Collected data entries
################

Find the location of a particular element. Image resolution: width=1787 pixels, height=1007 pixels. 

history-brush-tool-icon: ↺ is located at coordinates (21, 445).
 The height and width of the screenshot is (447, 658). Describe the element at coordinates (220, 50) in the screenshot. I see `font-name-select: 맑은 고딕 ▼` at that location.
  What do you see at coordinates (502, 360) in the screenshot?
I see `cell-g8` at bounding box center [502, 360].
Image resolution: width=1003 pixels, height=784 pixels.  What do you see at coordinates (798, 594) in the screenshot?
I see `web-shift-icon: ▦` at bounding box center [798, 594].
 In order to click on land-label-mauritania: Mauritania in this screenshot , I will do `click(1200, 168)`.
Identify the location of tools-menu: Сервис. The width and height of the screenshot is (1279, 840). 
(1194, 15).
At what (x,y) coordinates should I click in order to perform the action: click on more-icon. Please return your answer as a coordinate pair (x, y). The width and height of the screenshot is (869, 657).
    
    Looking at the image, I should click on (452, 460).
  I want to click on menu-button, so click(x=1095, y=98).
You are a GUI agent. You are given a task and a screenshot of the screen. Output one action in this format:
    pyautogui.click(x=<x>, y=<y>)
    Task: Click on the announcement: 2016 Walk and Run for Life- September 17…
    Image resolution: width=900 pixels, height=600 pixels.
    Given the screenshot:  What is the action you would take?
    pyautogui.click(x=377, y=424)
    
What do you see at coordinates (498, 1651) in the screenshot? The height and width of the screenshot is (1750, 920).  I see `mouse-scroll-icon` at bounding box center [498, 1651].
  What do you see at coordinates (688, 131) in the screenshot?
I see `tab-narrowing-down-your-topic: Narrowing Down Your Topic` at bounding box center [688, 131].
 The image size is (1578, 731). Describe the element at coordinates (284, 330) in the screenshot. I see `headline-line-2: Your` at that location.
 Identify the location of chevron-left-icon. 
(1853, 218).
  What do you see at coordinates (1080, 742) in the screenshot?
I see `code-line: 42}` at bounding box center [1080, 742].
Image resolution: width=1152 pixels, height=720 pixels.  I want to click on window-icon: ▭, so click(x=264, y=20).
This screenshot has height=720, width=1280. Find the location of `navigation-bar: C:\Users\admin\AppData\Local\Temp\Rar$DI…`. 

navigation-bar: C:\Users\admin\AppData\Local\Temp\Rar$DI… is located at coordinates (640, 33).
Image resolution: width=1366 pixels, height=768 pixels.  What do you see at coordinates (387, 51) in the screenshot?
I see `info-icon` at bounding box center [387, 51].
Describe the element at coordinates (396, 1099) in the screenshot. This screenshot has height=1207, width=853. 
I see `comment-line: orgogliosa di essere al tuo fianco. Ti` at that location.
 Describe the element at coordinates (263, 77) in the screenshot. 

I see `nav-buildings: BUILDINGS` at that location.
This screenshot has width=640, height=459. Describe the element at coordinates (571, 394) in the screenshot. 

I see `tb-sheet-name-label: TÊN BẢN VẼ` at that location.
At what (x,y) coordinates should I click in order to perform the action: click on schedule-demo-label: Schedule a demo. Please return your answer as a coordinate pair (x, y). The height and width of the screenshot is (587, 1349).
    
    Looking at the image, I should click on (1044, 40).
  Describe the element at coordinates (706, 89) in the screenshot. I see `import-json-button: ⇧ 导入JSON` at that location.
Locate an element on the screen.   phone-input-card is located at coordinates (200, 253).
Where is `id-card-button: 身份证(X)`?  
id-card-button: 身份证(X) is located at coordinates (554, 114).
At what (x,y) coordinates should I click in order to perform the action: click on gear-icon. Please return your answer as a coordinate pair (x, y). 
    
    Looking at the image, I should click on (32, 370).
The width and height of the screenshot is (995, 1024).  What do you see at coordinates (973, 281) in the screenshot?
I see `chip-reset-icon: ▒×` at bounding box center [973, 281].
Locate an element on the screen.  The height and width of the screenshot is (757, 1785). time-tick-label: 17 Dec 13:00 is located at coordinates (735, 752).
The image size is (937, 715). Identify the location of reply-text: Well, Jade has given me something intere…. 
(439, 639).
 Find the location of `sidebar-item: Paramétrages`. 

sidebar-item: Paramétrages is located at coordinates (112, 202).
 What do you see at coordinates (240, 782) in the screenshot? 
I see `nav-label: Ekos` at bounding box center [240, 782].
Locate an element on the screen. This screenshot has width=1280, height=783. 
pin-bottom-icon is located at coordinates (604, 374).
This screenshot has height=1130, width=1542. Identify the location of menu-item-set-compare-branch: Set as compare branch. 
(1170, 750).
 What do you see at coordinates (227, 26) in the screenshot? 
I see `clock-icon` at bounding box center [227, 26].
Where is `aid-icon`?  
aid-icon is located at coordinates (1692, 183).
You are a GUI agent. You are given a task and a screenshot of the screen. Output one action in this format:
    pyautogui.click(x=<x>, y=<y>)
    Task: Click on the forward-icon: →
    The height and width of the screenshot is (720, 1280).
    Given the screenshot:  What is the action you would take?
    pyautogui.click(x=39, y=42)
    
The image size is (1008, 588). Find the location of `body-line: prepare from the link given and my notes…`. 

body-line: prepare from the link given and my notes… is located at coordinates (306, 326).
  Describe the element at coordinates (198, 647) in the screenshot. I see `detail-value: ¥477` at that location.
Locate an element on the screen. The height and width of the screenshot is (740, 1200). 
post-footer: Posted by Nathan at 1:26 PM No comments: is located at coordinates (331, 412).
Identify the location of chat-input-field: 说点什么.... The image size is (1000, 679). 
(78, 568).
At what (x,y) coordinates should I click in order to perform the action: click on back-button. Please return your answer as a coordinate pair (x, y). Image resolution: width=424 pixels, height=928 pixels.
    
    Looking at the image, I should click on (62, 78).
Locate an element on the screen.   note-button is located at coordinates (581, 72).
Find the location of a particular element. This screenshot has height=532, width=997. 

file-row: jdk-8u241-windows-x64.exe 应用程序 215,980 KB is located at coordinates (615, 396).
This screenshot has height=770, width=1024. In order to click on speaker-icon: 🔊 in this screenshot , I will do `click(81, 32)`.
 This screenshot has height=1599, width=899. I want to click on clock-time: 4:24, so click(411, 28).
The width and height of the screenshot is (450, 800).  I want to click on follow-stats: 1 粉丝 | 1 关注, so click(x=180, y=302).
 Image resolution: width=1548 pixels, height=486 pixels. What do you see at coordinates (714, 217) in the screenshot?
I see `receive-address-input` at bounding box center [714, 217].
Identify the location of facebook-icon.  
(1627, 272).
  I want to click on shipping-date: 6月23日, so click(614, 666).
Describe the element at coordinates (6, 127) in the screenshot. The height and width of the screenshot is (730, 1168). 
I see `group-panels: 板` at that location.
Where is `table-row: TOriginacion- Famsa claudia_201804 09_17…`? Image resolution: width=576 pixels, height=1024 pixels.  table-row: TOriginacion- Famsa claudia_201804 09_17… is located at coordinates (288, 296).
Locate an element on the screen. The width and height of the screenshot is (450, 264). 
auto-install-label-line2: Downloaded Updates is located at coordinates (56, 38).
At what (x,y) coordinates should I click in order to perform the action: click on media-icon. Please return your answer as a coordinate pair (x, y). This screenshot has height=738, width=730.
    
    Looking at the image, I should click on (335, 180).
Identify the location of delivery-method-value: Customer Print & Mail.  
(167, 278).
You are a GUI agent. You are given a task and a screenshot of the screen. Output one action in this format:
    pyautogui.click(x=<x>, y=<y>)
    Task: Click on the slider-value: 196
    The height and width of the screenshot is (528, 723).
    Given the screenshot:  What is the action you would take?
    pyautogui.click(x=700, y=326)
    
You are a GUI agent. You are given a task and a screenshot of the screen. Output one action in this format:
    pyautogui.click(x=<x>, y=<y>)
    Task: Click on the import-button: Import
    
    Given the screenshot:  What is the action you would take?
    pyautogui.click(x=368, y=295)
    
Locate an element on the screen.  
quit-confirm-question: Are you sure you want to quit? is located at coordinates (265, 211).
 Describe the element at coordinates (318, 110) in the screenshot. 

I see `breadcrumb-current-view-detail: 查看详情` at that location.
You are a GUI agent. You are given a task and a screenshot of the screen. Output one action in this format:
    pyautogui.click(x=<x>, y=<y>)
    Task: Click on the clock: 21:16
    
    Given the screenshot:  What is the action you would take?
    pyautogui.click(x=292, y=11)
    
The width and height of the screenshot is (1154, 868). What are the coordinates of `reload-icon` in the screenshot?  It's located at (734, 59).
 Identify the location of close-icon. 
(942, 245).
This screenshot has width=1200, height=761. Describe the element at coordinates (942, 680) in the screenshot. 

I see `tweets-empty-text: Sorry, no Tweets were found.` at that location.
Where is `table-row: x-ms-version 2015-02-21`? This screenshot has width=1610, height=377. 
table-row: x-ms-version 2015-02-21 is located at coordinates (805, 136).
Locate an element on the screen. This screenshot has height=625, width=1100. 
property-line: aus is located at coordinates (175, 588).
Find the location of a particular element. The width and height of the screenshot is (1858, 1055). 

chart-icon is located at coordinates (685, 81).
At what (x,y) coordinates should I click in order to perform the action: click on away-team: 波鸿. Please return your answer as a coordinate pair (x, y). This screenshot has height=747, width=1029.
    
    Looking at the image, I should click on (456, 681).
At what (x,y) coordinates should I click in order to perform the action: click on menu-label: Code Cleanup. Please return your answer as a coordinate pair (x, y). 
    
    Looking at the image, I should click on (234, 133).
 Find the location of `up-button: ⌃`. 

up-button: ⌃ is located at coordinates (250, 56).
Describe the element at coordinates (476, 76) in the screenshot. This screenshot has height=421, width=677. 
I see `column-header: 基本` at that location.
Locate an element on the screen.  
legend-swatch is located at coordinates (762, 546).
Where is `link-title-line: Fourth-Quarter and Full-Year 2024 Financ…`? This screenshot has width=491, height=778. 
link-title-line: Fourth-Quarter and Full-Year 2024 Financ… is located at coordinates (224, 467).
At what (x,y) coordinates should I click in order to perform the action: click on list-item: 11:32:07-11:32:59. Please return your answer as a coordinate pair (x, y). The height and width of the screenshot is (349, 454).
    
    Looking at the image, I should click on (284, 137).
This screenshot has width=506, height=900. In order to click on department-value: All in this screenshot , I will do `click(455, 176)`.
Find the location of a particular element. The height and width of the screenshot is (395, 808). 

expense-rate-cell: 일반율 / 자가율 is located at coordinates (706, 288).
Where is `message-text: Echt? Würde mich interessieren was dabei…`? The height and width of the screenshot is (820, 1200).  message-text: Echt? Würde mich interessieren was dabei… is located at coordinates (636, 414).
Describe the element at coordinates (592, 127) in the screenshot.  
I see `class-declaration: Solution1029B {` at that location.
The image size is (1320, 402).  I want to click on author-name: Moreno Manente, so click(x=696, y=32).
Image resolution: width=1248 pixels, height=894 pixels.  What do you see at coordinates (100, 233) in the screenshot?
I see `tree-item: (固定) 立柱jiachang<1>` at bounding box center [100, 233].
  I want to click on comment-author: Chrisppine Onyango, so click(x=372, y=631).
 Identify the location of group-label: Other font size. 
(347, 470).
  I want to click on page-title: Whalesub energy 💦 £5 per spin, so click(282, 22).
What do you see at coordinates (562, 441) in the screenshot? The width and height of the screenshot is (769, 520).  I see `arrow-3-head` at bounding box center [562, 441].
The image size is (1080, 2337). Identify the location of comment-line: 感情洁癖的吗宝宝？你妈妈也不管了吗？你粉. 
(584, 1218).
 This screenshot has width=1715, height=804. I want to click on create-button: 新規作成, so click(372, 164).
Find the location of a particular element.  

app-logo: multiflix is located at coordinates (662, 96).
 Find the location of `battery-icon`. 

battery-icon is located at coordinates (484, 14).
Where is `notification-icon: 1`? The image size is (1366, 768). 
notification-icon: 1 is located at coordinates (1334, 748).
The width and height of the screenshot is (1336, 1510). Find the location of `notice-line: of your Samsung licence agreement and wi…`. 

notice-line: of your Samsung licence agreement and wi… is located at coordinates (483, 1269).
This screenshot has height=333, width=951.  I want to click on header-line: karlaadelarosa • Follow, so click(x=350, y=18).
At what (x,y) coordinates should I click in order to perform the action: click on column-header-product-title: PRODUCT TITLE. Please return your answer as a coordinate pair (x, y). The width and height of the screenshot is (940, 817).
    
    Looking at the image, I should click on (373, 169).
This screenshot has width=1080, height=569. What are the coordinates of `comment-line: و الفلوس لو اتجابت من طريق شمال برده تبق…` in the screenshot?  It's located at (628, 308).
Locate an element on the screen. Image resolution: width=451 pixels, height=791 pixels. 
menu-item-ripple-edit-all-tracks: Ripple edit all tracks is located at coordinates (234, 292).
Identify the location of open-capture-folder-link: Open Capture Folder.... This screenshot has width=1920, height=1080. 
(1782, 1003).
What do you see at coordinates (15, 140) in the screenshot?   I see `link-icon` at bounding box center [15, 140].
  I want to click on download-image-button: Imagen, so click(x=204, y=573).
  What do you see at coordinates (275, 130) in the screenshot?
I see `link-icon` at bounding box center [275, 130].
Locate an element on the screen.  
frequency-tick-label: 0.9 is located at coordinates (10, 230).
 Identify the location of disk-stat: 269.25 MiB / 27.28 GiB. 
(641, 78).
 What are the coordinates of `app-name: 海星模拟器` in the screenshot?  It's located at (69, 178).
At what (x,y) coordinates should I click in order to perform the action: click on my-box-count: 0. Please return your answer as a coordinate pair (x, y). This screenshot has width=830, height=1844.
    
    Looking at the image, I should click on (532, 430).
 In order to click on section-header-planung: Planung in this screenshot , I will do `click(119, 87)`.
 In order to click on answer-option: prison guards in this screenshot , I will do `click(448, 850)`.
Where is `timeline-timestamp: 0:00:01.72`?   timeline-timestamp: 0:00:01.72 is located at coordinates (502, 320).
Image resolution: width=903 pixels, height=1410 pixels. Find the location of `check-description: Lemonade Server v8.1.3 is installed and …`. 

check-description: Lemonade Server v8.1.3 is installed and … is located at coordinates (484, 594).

################

**Task instructions:** Edit the items from the start through the line containing "pyautogui.click(x=377, y=424)", inclusive, replacing "Identify" with "Determine" and leaving everything else unchanged.

**Task solution:**
Find the location of a particular element. Image resolution: width=1787 pixels, height=1007 pixels. 

history-brush-tool-icon: ↺ is located at coordinates (21, 445).
 The height and width of the screenshot is (447, 658). Describe the element at coordinates (220, 50) in the screenshot. I see `font-name-select: 맑은 고딕 ▼` at that location.
  What do you see at coordinates (502, 360) in the screenshot?
I see `cell-g8` at bounding box center [502, 360].
Image resolution: width=1003 pixels, height=784 pixels.  What do you see at coordinates (798, 594) in the screenshot?
I see `web-shift-icon: ▦` at bounding box center [798, 594].
 In order to click on land-label-mauritania: Mauritania in this screenshot , I will do `click(1200, 168)`.
Determine the location of tools-menu: Сервис. The width and height of the screenshot is (1279, 840). 
(1194, 15).
At what (x,y) coordinates should I click in order to perform the action: click on more-icon. Please return your answer as a coordinate pair (x, y). The width and height of the screenshot is (869, 657).
    
    Looking at the image, I should click on (452, 460).
  I want to click on menu-button, so click(x=1095, y=98).
You are a GUI agent. You are given a task and a screenshot of the screen. Output one action in this format:
    pyautogui.click(x=<x>, y=<y>)
    Task: Click on the announcement: 2016 Walk and Run for Life- September 17…
    Image resolution: width=900 pixels, height=600 pixels.
    Given the screenshot:  What is the action you would take?
    pyautogui.click(x=377, y=424)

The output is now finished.